Seeking belonging for myself and creating it for others simply feels like how I move in the world. If I’m hosting a social gathering, I make sure everyone I invite knows someone else on the guest list. If a friend is struggling, I look for ways to help them feel less alone. When someone shares a vision with me, even a small one, I can see myself in it (and then I proceed to challenge the vision, because I am now fully in it, and while this in-it-ness is my superpower it has an equal and opposite chance of being highly annoying). My husband and I are known as “includers,” not because we’re extroverted (neither of us are) but because we want people to feel like they belong.
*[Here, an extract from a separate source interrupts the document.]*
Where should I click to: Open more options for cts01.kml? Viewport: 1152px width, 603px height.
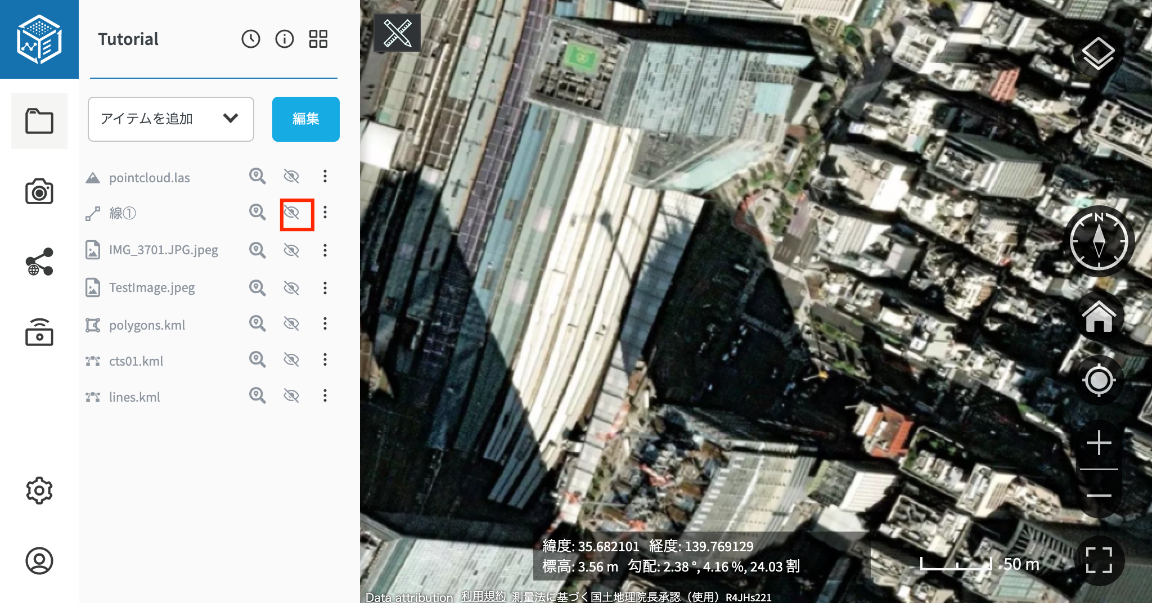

That’s all lovely and beautiful when you’re the one welcoming others in. But on the flip side, it means that being excluded — or even just passed over, not considered, not seen — is crushing. If I can’t stop crying in the middle of a Thursday, it’s probably because I feel like I don’t belong. If I’m neglecting to look out for someone else’s best, it’s probably because I feel like my own sense of place is being threatened. 

I’m having to learn how to stand in spaces in my life and believe that I belong. Even if my place there isn’t externally validated or encouraged or invited or acknowledged or even named. I have to choose belonging even when I don’t feel it.

This is of course terrifying and vulnerable and wildly uncomfortable. It feels foolish, like I’ve talked myself into believing a narrative that isn’t true. What if I actually don’t belong here? is the question raised every moment. It requires me to have faith that, if I don’t belong, I will know it or someone will tell me.

The thought of needing to leave is horrifying enough, and the thought of someone having to tell me to leave even more so because then I’ve failed them and inconvenienced them or made them uncomfortable in the process.

But under all that shame is a deeper truth about trust. About how I care for others because I don’t trust them to care for me. About how I don’t trust people to choose me if they don’t need me. About how I don’t know how to get the trust in my head down into my heart.

And in the end, there can’t be true belonging without trust. When you don’t trust, you don’t fully show up; and when you don’t show up, you can’t be known; and if you can’t be known, you can’t belong. Any sense of belonging you have is at best a half-truth and at worst an illusion. You know you only brought part of yourself in the first place, so only that part belongs, and what about the rest of you?

There’s a place for all of you, and for all of me. We just have to trust enough to stand in it.